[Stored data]
════════
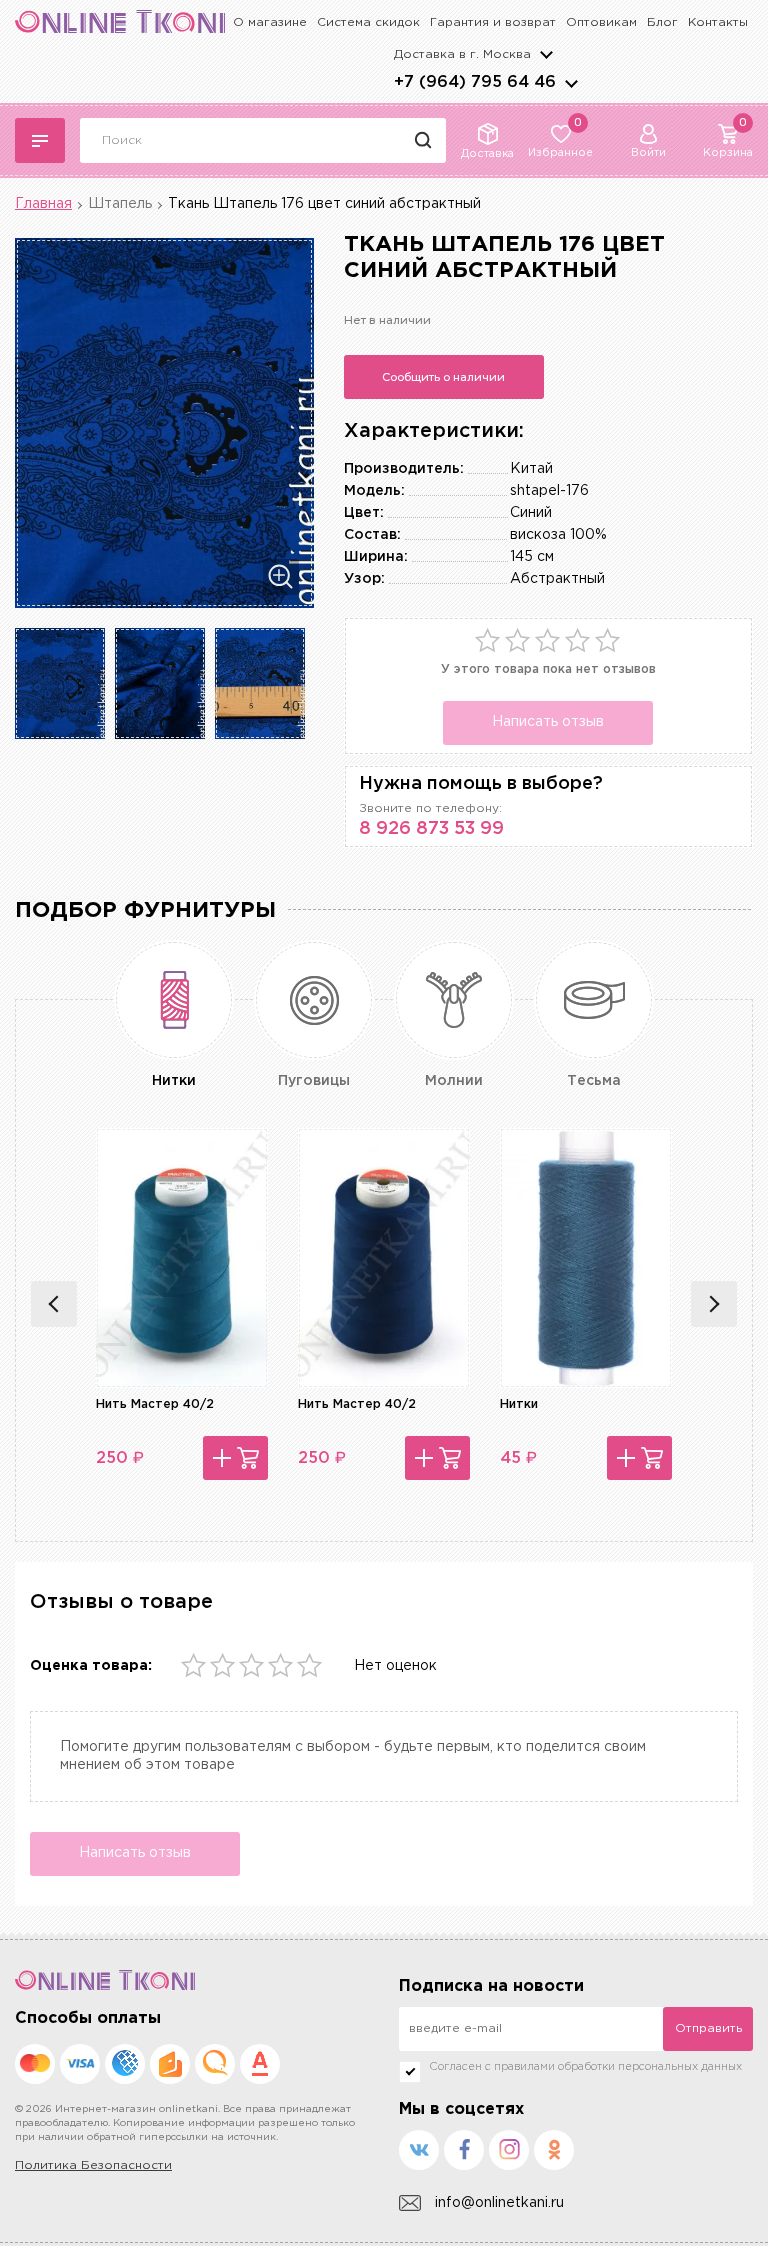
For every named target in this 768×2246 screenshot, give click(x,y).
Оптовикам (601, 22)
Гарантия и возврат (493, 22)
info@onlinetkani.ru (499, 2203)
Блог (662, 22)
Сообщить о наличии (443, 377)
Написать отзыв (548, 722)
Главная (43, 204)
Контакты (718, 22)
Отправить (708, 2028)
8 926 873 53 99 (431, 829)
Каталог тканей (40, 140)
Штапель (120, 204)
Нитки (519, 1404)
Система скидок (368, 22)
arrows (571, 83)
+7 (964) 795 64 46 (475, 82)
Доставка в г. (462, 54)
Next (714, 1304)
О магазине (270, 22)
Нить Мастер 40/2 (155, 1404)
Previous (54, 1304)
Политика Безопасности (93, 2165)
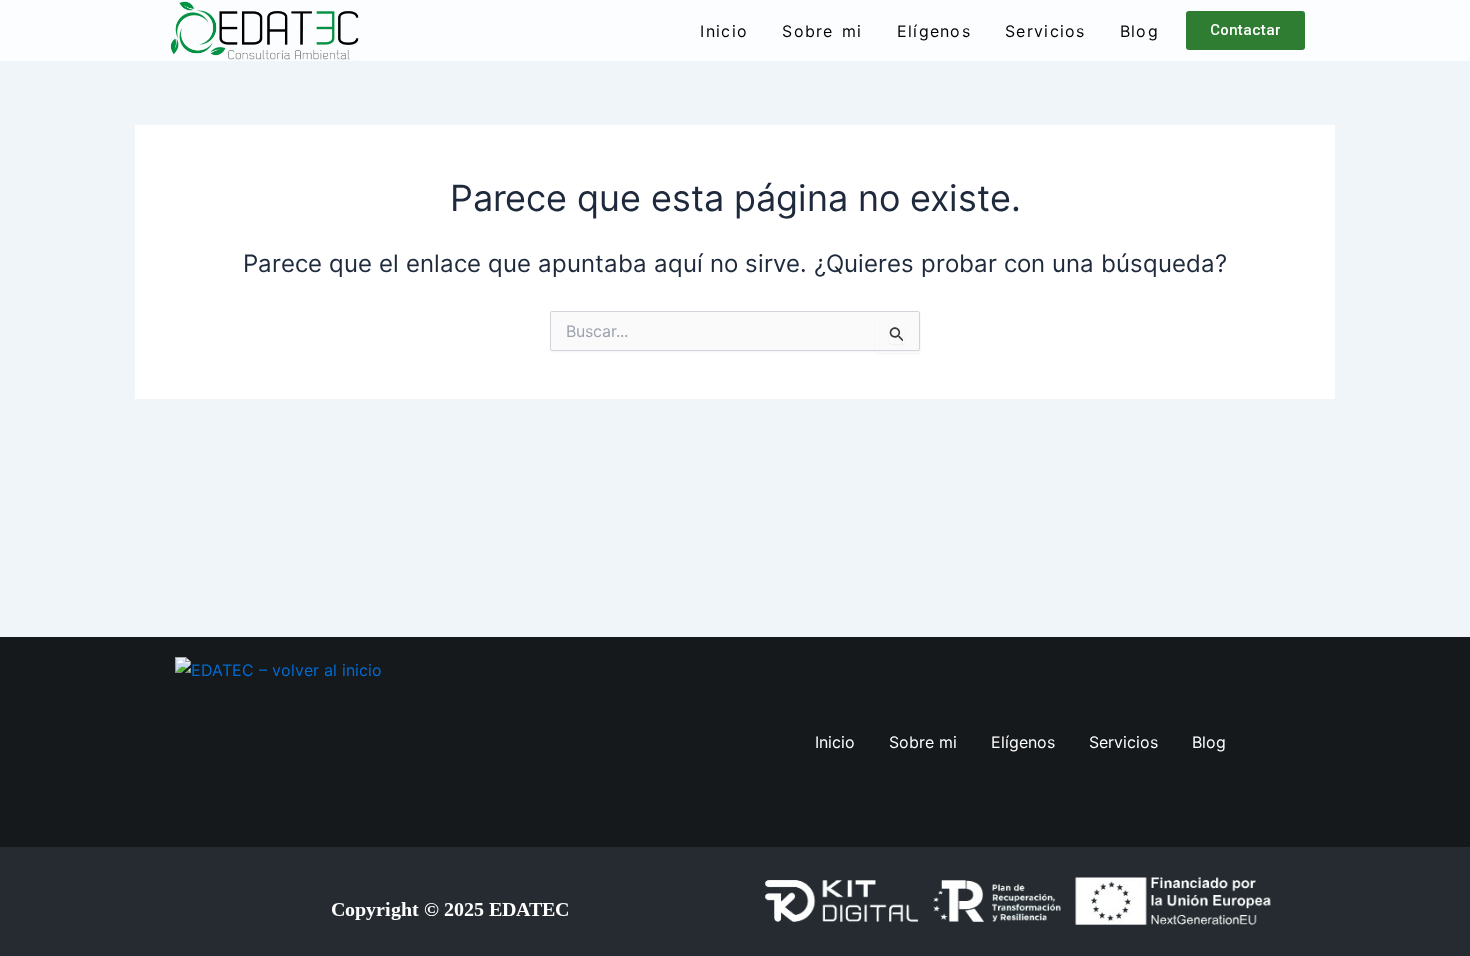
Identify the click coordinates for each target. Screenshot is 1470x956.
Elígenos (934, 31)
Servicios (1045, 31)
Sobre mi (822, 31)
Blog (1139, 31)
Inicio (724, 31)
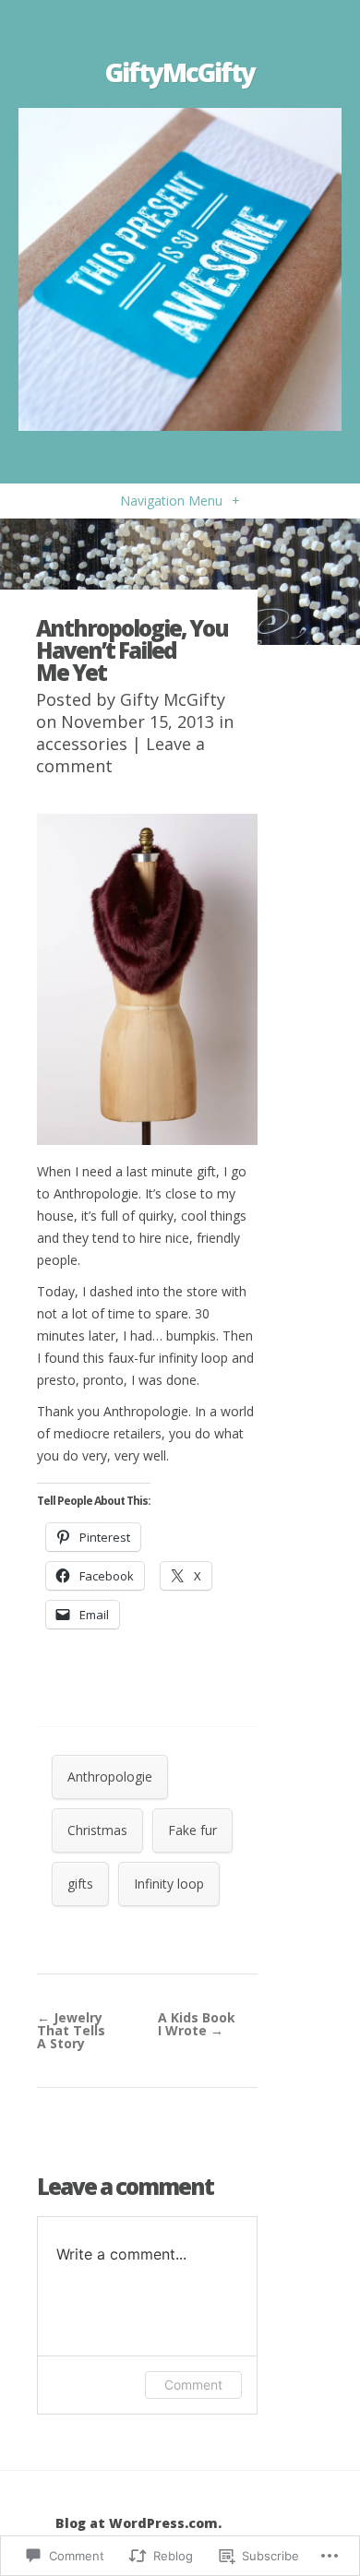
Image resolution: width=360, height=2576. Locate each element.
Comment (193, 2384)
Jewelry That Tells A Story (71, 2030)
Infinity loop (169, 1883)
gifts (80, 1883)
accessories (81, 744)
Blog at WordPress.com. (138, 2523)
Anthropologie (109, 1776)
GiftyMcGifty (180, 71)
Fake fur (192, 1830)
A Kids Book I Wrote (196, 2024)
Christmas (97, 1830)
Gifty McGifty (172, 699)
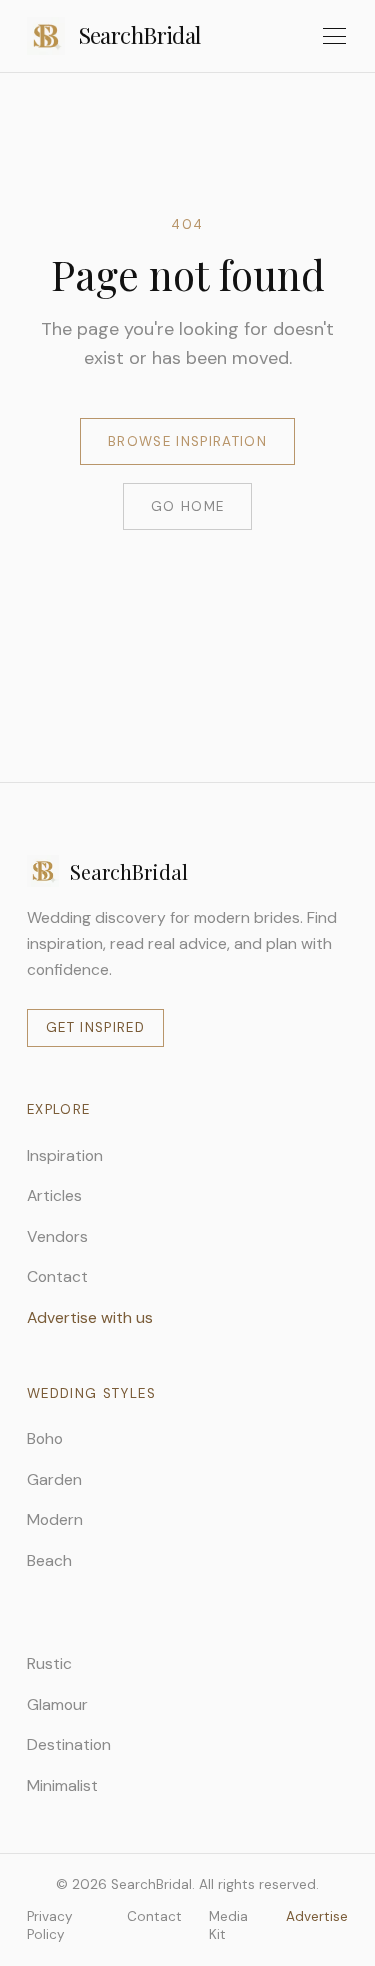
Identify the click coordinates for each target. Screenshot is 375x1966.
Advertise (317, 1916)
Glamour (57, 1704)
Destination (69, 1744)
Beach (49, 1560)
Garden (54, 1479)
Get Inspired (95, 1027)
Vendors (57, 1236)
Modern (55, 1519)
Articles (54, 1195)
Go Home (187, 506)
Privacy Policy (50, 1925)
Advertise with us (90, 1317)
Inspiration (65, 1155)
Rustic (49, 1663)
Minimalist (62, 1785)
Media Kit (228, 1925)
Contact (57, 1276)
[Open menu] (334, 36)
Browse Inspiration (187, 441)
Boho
════════
- _Task statement_:
Your answer should consist of all lines above that include the string "click".

- _Your response_:
For every named target in this 768×2246 screenshot, give click(x,y).
Identify the click coordinates for each target. Screenshot is 1470x956.
Identify the click coordinates for each target. Screenshot is 375x1966.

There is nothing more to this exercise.